It's Pretty Obvious How China Can Achieve Its Top Economic Priority Of Price Stability

Premier Wen Jiabao made stabilizing prices China’s top economic priority for 2011. Amid the surge in world energy costs, this story didn’t make the front page. However, Chinese policymakers did take their time spent out of the limelight to allow the Chinese yuan to appreciate roughly 0.3% against the US dollar.

Chinese inflation is elevated and near 5% (4.9% is the official rate as of January 2011). I understand that China’s growth adjustment will take time; but if you’ve got unwanted inflation, then domestic policy is too loose (fiscal or monetary). And in this case, it’s the monetary policy that’s too loose – that goes for both currency and rates policies.

On the rates front: there’s a very frothy feel in domestic asset markets, specifically the property market. Low rates and easy money have sparked a(nother) property boom in China, one that policymakers are trying to tamp down. From the Economist:The Chinese government has unveiled a series of measures since April 2010 to mute house-price inflation. They include raising the minimum downpayment for first-time buyers to 30% of a home’s value, up from 20% before, and a stop on mortgages for people buying a third or subsequent home. These measures have had some success. The year-on-year price rise has slowed down: in December it was 6.4%, not that much higher than the overall inflation rate.
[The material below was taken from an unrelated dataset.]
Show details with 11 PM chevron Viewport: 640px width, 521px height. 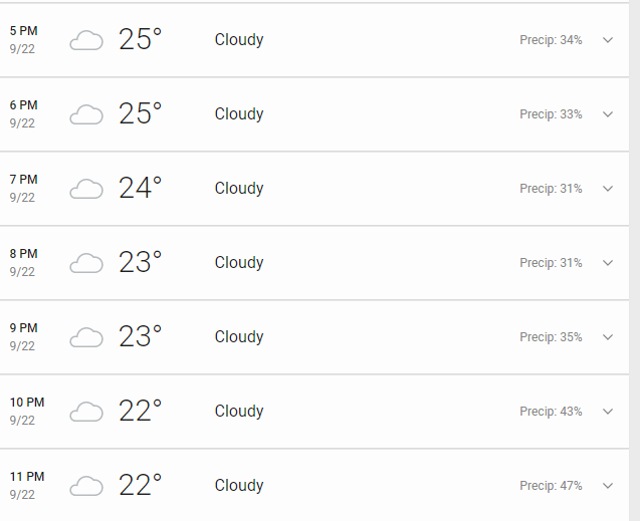[x=608, y=486]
Even so, the market continues to look extremely buoyant on many measures. Total property loans outstanding last year rose by 27.5%, which at least was slower than in 2009. Policymakers lean towards further tightening. A property tax was announced in Shanghai and Chongqing at the start of this year, causing a rush to seal deals before it takes effect. Transactions in Shanghai in the first half of January reportedly jumped by more than a third year-on-year, according to local estate agents. Wen Jiabao, China’s prime minister, has said he wants to see the residential market return to a “reasonable level” before his term of office ends in 2013.

But it’s going to take much, much more than raising down payments and reserve requirements to shore up demand for risk assets. I mean, it really doesn’t take a genious to see that real rates are entirely too low. What’s the investment strategy here: nominal GDP is expected to grow at a 11% in 2011 (according to Economi Intelligence Unit, no linke), while the lending rate is just 6.8%. There’s no rocket science here: money’s entirely too easy and inflationary pressures are there.
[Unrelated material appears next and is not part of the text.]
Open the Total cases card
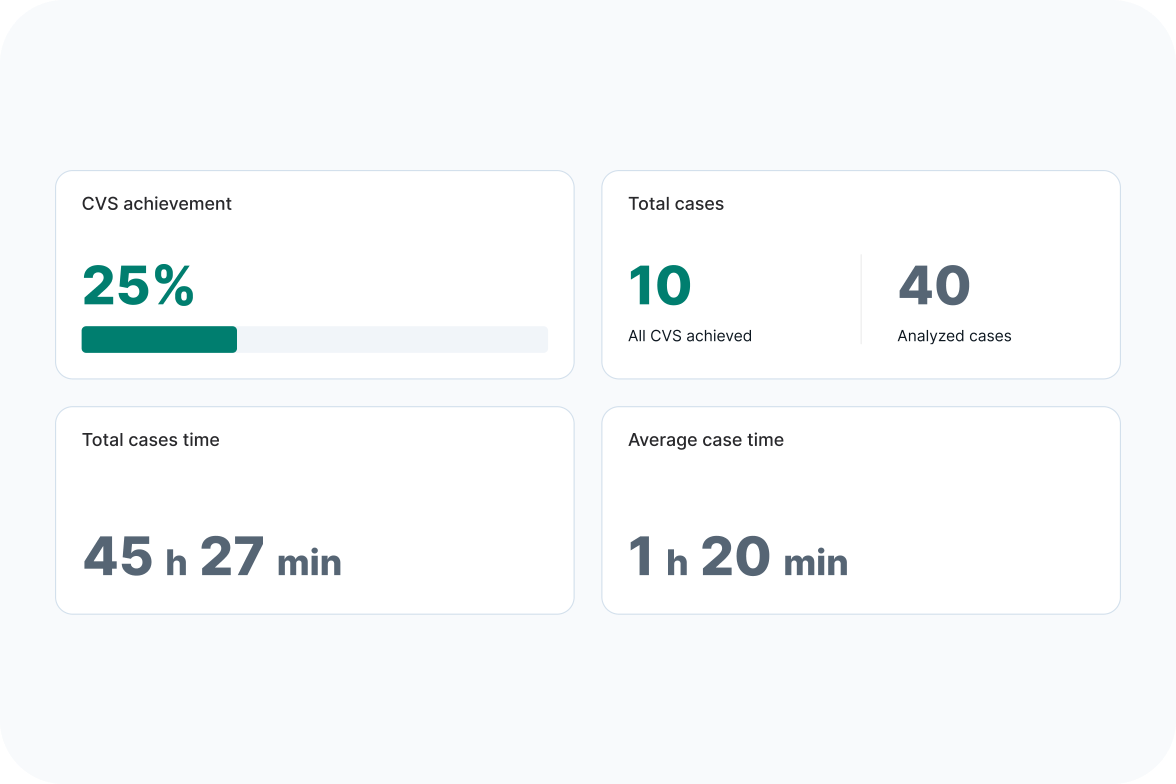Image resolution: width=1176 pixels, height=784 pixels. click(860, 274)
Furthermore, deposit rates are likely low and tabs on domestic demand. Rates need to rise.


On the currency front. Although there’s been a little recent appreciation in the nominal rate of the Chinese yuan (see chart below), the Chinese have only recently allowed their currency to fluctuate at all (again) on an annual basis: October 2010, to be specific. Without nominal appreciation, there’s inflation, since the central bank doesn’t fully sterilize the inflows of foreign currency from export sales.

Inflation is rising, a fact that is driving up the Chinese real exchange rate. The real exchange rate, which takes into account the nominal rate plus shifts in the ability to buy foreign goods as measured by relative price fluctuations, is appreciating at a 4% annual pace, according to JP Morgan’s real trade weighted yuan index.
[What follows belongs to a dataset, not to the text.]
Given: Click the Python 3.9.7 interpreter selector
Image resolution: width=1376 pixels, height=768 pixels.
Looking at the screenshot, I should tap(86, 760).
You’ll notice that the nominal exchange rate is now gaining traction on an annual basis, since the Chinese government halted its movement against the USD in 2009. I suspect that the Chinese will allow the nominal momentum to continue and slowly allow its currency to fluctuate upward in order to temper just some of the inflationary impetus coming from outside its borders (like Fed policy). But as I said, it’s not just the Fed policy, it’s Chinese policy that’s too loose at home.

The problem is, that Chinese policymakers want to rein in accommodative policy without raising rates too much because they don’t want the currency to appreciate markedly and are unable to fully sterilize all the flows, so inflation results.

If China’s policy makers really want to make controlling price inflation the top economic priority, it seems the answer to this self-induced problem is pretty easy: raise rates and allow the currency to appreciate.